If it hadn't actually happened, it would be hilarious. Sadly, as religious fundamentalism ensures that homophobia and misogyny creep into the core of public life, especially in the US, this is rather more than a period piece. As in Sylvere Lotringer's blackly funny Overexposed: Treating Sexual Perversion in America, a series of interviews with psychologists "treating" sexual criminals, it becomes increasingly clear that the real perversities exist in the fantasies projected by those who claim to be preserving the moral health of the nation.
Pavlich has created a fine piece of dramaturgy, theatrically cutting between the two realities in ways that are neither unsubtle nor predictable. The excerpts from Salome - a drama that is, in fact, about a woman savagely protecting her chasteness from the lust projected onto her by nearly every man she encounters - become an ironic counter-argument.
Perhaps what was most troubling to the censors was the beauty of Wilde's language (described during the trial as a certain sign of the sodomite). This beauty is felt as a moral affront; and in fact, the authorities were quite correct to feel this. In Wilde's moral universe, sensuous beauty was a radical imperative, a manifestation of love - even divine love - that struck profoundly at the heart of political and moral authority. For example, in The Fisherman and his Soul, the Priest, having cursed the lovers whose profane corpses have been cast on the beach, prepares to preach a sermon of fire and brimstone:
"He began to speak to the people, desiring to speak to them of the wrath of God. But the beauty of the white flowers troubled him, and their odour was sweet in his nostrils, and there came another word into his lips, and he spake not of the wrath of God, but of the God whose name is Love. And why he so spake, he knew not..."
The passions induced by Salome's beauty are much darker. For Salome, what matters is her chasteness, her moon-like integrity, which are constantly assailed by the lusts she unwittingly inspires in men, including in her stepfather Herod. Her revenge is deadly, and most deadly against the one man who inspires in her an answering desire, only to spurn her, Jokanaan.
Salome knowingly uses the lust she inspires to gain her own ends, finally acceding to Herod's impassioned requests that she dance for him, and then refusing all the riches he can offer her in favour of Jokanaan's head. "There are not dead men enough!" she says, as she orders soldiers to bring it to her.
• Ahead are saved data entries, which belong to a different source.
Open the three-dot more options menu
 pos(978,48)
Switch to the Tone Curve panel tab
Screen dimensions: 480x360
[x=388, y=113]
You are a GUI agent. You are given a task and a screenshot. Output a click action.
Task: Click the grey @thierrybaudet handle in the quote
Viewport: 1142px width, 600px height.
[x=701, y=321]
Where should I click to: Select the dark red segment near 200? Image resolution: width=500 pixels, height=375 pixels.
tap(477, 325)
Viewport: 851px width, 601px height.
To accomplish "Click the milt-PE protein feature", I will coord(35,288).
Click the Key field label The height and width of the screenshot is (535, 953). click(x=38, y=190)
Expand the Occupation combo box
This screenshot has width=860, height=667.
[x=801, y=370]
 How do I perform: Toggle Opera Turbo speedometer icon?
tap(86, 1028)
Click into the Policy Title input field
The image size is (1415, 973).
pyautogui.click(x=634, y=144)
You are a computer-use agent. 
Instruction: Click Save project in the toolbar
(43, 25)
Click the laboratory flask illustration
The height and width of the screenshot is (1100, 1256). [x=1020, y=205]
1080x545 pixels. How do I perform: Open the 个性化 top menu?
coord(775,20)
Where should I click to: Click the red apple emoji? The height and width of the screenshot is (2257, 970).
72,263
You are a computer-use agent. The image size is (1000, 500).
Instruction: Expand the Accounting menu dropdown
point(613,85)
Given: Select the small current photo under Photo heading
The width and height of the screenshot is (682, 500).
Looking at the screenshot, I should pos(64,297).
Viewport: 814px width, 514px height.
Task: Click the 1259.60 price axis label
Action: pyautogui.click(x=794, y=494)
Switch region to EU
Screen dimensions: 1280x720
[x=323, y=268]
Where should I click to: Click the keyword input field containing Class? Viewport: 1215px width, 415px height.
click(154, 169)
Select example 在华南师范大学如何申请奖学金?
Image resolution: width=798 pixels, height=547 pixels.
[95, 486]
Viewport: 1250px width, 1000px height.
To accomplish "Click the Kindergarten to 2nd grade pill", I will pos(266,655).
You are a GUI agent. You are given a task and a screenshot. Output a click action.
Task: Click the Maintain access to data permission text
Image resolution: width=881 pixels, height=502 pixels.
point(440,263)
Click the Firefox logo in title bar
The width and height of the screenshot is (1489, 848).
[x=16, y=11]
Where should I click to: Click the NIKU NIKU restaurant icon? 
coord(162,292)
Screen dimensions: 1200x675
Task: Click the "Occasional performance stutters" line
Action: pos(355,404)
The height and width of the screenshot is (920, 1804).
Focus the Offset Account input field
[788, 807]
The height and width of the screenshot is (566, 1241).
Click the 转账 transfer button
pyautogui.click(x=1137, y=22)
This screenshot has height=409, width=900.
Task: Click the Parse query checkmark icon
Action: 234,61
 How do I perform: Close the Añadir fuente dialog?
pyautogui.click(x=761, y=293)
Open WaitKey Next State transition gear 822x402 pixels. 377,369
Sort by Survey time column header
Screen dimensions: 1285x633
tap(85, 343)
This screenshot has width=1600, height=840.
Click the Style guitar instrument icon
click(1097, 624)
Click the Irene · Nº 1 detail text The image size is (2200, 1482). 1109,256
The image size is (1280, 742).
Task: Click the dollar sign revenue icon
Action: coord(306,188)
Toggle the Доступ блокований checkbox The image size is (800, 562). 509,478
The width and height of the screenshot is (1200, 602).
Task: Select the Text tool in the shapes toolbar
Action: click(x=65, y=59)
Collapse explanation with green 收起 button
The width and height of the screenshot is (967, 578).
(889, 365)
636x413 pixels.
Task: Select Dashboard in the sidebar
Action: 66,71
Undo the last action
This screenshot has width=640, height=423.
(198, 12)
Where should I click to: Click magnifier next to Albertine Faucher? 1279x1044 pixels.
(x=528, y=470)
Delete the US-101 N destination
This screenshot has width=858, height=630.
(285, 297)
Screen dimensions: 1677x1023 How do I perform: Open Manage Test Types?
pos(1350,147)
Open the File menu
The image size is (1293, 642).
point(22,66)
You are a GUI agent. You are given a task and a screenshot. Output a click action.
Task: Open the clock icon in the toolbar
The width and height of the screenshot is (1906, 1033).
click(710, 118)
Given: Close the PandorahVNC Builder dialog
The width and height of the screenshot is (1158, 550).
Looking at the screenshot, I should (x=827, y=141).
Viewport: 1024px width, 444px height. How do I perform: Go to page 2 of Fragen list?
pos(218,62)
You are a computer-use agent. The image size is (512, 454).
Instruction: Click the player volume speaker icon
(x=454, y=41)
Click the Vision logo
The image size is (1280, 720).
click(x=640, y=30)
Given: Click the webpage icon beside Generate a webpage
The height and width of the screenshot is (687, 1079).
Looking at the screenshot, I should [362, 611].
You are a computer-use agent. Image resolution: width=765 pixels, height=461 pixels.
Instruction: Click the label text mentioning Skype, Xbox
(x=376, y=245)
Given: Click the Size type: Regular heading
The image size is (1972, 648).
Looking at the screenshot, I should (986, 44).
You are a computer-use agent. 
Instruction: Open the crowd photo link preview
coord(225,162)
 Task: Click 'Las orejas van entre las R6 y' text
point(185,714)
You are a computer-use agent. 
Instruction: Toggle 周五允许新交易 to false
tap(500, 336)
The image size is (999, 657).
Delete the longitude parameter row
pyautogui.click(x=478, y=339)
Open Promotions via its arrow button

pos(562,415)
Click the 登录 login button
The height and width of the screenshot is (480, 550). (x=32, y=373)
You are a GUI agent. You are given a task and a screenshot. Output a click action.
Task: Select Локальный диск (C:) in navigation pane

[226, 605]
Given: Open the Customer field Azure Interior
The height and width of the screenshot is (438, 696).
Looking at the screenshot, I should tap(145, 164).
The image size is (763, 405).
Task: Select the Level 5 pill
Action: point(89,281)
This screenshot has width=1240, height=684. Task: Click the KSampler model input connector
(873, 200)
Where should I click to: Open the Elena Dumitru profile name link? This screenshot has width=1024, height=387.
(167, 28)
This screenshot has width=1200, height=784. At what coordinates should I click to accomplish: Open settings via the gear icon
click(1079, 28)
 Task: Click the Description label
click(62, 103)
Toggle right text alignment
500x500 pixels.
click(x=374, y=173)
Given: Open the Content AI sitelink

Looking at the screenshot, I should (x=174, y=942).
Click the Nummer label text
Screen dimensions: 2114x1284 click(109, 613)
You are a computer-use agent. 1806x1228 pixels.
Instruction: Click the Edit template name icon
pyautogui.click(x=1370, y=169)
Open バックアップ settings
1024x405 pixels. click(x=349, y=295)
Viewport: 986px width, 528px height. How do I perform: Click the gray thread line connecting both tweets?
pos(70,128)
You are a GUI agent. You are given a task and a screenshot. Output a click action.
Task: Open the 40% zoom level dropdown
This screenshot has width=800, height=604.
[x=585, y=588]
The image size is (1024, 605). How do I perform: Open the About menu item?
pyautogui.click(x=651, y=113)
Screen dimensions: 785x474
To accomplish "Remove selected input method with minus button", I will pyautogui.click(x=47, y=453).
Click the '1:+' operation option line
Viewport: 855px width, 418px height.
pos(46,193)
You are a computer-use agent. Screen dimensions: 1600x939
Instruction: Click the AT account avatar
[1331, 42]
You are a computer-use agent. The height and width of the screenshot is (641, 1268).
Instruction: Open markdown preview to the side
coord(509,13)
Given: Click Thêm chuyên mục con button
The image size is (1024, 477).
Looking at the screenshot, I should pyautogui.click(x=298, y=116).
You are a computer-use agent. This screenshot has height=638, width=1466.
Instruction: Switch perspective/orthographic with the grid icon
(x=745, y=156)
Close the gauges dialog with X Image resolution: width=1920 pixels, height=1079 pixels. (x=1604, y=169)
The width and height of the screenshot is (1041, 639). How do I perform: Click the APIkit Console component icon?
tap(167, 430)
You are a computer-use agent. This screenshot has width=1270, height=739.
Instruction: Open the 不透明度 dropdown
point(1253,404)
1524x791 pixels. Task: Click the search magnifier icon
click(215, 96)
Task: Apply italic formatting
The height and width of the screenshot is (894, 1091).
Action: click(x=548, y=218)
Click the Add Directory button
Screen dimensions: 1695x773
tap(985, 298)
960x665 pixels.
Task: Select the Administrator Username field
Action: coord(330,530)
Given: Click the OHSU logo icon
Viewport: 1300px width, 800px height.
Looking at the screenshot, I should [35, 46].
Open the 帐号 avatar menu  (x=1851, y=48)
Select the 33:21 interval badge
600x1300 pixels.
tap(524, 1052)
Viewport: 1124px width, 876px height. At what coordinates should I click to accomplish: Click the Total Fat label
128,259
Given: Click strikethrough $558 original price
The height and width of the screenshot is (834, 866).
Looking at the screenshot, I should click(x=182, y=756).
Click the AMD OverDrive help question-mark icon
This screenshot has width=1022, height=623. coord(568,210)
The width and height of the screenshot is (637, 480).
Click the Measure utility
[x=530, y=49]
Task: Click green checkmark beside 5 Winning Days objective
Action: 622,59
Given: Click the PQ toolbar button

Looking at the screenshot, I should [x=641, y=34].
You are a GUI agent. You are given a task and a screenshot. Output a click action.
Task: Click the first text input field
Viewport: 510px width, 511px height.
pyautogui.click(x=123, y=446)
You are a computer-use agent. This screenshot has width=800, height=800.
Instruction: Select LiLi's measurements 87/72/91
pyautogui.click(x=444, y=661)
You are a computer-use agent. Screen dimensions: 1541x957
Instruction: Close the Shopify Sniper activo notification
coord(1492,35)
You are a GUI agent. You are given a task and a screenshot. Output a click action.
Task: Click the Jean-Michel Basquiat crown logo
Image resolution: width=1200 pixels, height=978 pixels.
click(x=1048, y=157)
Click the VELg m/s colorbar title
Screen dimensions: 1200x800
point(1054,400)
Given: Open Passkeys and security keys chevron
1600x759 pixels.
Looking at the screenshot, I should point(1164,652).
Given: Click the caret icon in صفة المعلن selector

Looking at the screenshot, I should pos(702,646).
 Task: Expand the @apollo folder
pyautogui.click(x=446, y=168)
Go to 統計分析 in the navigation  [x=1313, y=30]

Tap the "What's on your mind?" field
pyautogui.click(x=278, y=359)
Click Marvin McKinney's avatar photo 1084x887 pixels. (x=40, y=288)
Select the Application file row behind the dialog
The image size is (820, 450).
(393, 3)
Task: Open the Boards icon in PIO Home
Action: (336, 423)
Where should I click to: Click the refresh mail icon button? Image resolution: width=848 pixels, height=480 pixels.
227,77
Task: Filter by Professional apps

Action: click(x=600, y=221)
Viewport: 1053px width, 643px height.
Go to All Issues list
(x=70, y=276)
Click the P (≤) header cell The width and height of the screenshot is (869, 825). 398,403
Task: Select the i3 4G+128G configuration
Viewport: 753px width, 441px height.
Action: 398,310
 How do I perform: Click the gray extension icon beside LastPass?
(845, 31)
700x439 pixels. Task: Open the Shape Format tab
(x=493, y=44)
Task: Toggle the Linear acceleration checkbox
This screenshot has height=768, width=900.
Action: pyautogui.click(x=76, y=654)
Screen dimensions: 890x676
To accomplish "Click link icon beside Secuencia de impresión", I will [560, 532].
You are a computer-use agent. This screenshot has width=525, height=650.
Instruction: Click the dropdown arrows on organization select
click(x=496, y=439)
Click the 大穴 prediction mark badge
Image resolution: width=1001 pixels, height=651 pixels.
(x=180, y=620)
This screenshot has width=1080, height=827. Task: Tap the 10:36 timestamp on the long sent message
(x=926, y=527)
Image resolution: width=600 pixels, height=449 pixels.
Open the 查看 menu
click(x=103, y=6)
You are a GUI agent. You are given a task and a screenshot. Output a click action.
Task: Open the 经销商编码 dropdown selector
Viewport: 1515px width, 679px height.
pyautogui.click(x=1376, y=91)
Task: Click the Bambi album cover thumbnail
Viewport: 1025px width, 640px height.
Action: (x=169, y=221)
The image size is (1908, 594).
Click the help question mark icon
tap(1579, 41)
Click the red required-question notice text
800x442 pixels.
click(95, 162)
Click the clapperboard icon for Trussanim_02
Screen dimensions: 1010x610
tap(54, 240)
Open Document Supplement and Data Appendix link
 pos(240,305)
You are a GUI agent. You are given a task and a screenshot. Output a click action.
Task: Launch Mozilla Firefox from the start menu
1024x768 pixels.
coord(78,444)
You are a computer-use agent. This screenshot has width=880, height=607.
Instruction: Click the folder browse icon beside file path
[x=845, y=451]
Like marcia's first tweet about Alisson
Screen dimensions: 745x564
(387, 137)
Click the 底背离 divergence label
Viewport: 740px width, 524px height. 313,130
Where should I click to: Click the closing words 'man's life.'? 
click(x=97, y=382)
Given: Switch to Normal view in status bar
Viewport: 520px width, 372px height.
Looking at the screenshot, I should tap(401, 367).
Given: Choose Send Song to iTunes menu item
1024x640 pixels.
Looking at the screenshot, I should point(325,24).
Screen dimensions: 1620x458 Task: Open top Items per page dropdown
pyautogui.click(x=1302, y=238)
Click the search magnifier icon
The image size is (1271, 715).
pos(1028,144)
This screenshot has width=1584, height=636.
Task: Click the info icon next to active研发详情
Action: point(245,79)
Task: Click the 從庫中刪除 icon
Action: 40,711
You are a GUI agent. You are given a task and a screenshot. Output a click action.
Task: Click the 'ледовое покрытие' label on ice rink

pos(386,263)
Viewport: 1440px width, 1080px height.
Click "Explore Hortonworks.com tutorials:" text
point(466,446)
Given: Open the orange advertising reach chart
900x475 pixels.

When Herod witnesses the reality of Salome's desire, he is horrified, calling her "monstrous", and orders her death. But it's clear that her desire has been made monstrous by its constant erasure. She is only ever the object of desire, her own wants ignored by the men who, blinded by their lust, fail to perceive her at all. In this way they are no different from Jokanaan, who will not even look at her.
Stephen Berkoff brought his National Theatre production of Salome here several years ago. Although widely disparaged by Melbourne critics, it left me open-mouthed: aside from featuring one of the most sheerly beautiful designs I have ever seen, the company's performances of Wilde's Solomonic language was revelatory, showing me how powerful poetic language can be on stage, if uttered with complete physical and emotional conviction.
Unlike Berkoff's production, this co-op show hasn't the resources to meet the ambitions of this most interesting script. Aside from Mulraney and Goldsworthy, both fine, experienced actors, the cast has real trouble coming to grips with the extremes of Wilde's lyrical theatricality. For the most part (though this is also a function of the direction) they seem static in space, physically ungrounded, uncertain how to pitch either the poetry or the comedy.
And puzzlingly, given the intelligence of Pavlich's script, his direction seems to be misconceived, most grievously in Buckmaster's portrayal of Salome as a petulant, seductive teenager. There is no sense of the wounded pride which erupts so murderously in the play's climactic scene: the performance is more Paris Hilton denied a new pair of shoes than barbarian princess struck by the curse of Cupid's arrow. The decision to spread the part of Jokanaan between all the male cast members on the one hand emphasises their common blindness but, on the other, robs Jokanaan of his singularity and, perhaps most crucially, of his physical presence.
Despite my reservations, The Trial of Salome is worth seeing for the sheer interest of the script, which deserves a better-resourced production, and for its admirable ambition.